Court curbs use of surveillance
devices
By Ian Clift
Summer Reporter
In a five to four decision June 11, the Supreme
Court ruled that the devices used to determine the structure and shape
of objects in a person's home constitute as unconstitutional search.
The decision was made after federal agents used
a thermal imaging device to scan the home of Danny Kyllo of Florence,
Ore., to search for heat produced from high-intensity lamps commonly
used for indoor marijuana growth. The investigation lead to the arrest
and conviction of Kyllo on a federal drug charge.
Kyllo protested the decision and took the case
all the way to the Supreme Court.
Capt. Mike Francis, of the West Lafayette Police
department, said that thermal devices, such as the one used in the Kyllo
case, have been traditionally used by the Navy and by fire departments.
"Somehow it got into law enforcement hands," he said.
The Supreme Court Held: "Where, as here, the Government
uses a device that is not in general public use, to explore details
of a private home that would previously have been unknowable without
physical intrusion, the surveillance is a Fourth Amendment 'search'
and is presumptively unreasonable without a warrant."
Francis said that West Lafayette does not have
any such devices in their command and even if they did, they would not
use them in those cases. "Since that's what the courts told us to do,
we're not going to argue with (the decision)," he said.
The Indiana Association of Chiefs of Police and
the Indiana Sheriff's Department have made it specifically clear what
this decision means, said Francis.
Other devices that could be used to conduct surveillance
are already available such as radar guns that transmit radio waves though
concrete walls, scanners known as BodySearchs that can see through clothing,
and ion sniffers that can detect trace chemicals through the skin.

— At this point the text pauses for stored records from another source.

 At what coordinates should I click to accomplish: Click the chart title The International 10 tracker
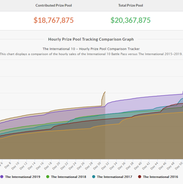click(91, 49)
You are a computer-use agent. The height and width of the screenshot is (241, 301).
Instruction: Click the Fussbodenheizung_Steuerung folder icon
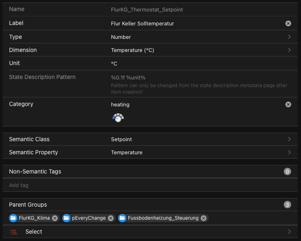pyautogui.click(x=122, y=218)
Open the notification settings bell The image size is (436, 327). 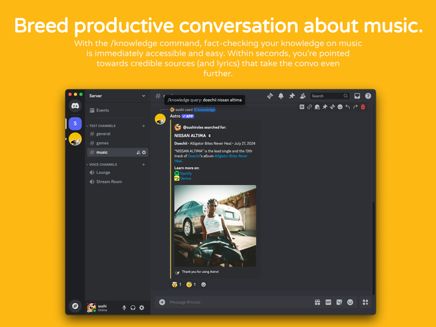(x=281, y=96)
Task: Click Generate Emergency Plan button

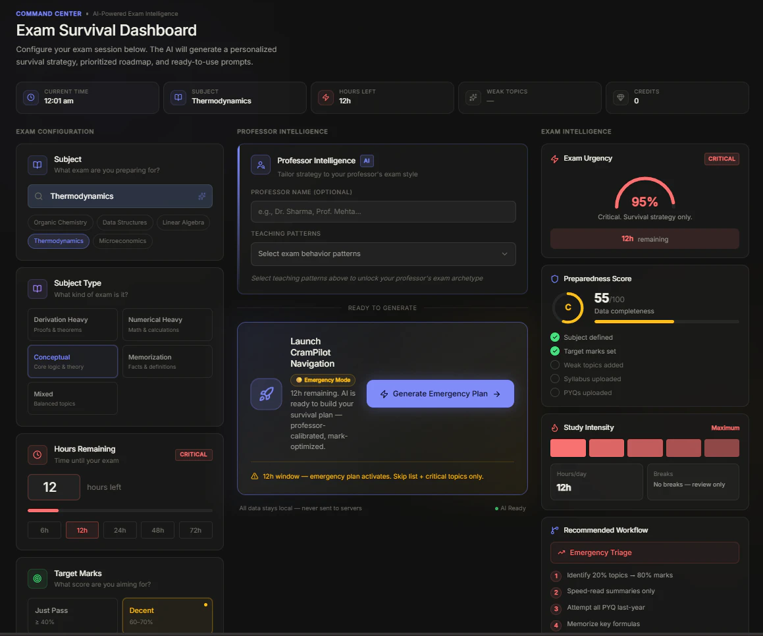Action: click(440, 394)
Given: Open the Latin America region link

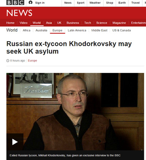Looking at the screenshot, I should point(77,30).
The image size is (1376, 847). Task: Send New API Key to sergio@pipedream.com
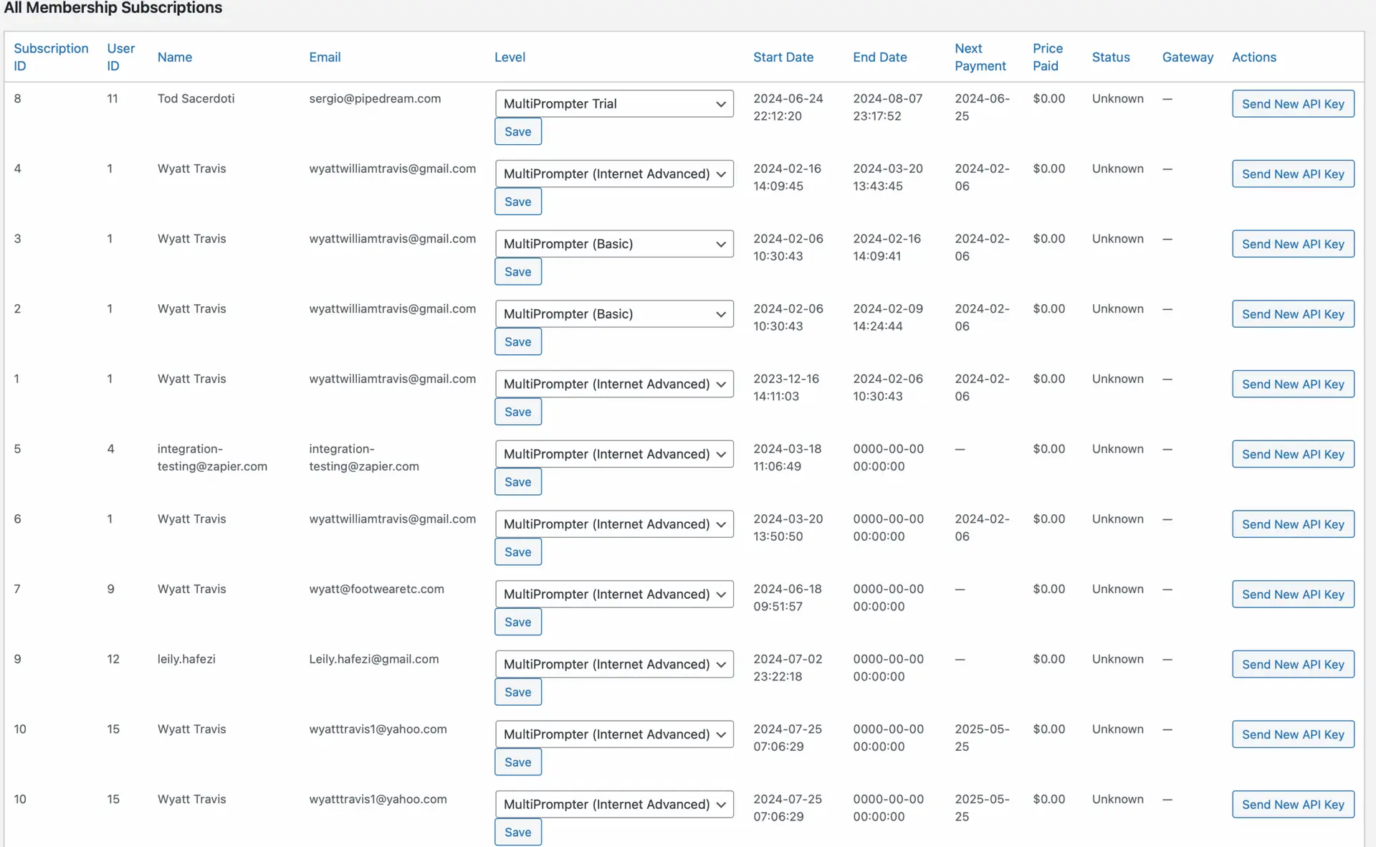click(x=1292, y=103)
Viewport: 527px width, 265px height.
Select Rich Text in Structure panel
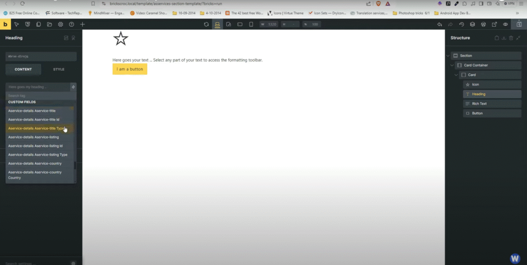coord(479,103)
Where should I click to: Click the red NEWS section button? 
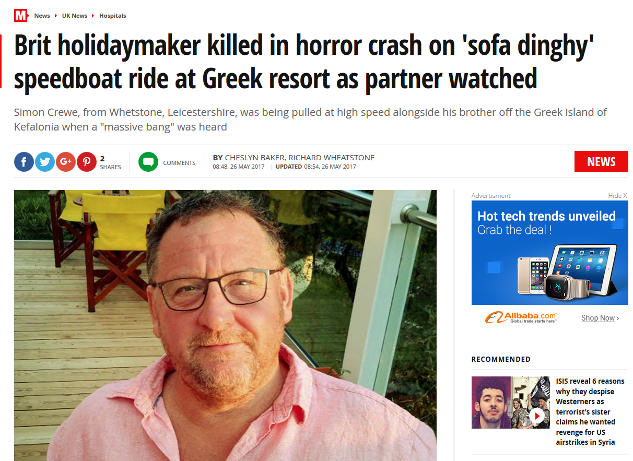click(x=601, y=161)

Researchers at Purdue are also working on devices
that could be used in a similar fashion.
Garth Patterson, a co-creator of the start-up company,
Griffin Analytical Tech, says that the portable mass spectrometer that
his company is working on has the theoretical long term potential to
be used in drug and chemical detection.
"All the steroid tests in the Olympics were done
in mass spectrometers," said Patterson. "That's not something were going
to target, at least not for a while."
A mass spectrometer uses spectroscopy to detect
physical molecules in a sample.
The company's current work is with air and water
quality, but the defense department has shown interest in using their
device as a chemical warfare agent detector.
"I am not a fan of invasion of privacy," Patternson
said, "but (the spectrometer) is certainly of interest in medicine.
Emergency Medical technicians need to know what drug metabolites are
needed (and) what's in the body so that there aren't any side effects."
The Supreme Courts ruling does not curb the use
of devices such as these, but does curb their use in instances where
a warrant is not obtained.
Francis said that the court's have ruled you must
have probable cause before using these devices. "You must build probable
cause," he said, "and that's the way it should be."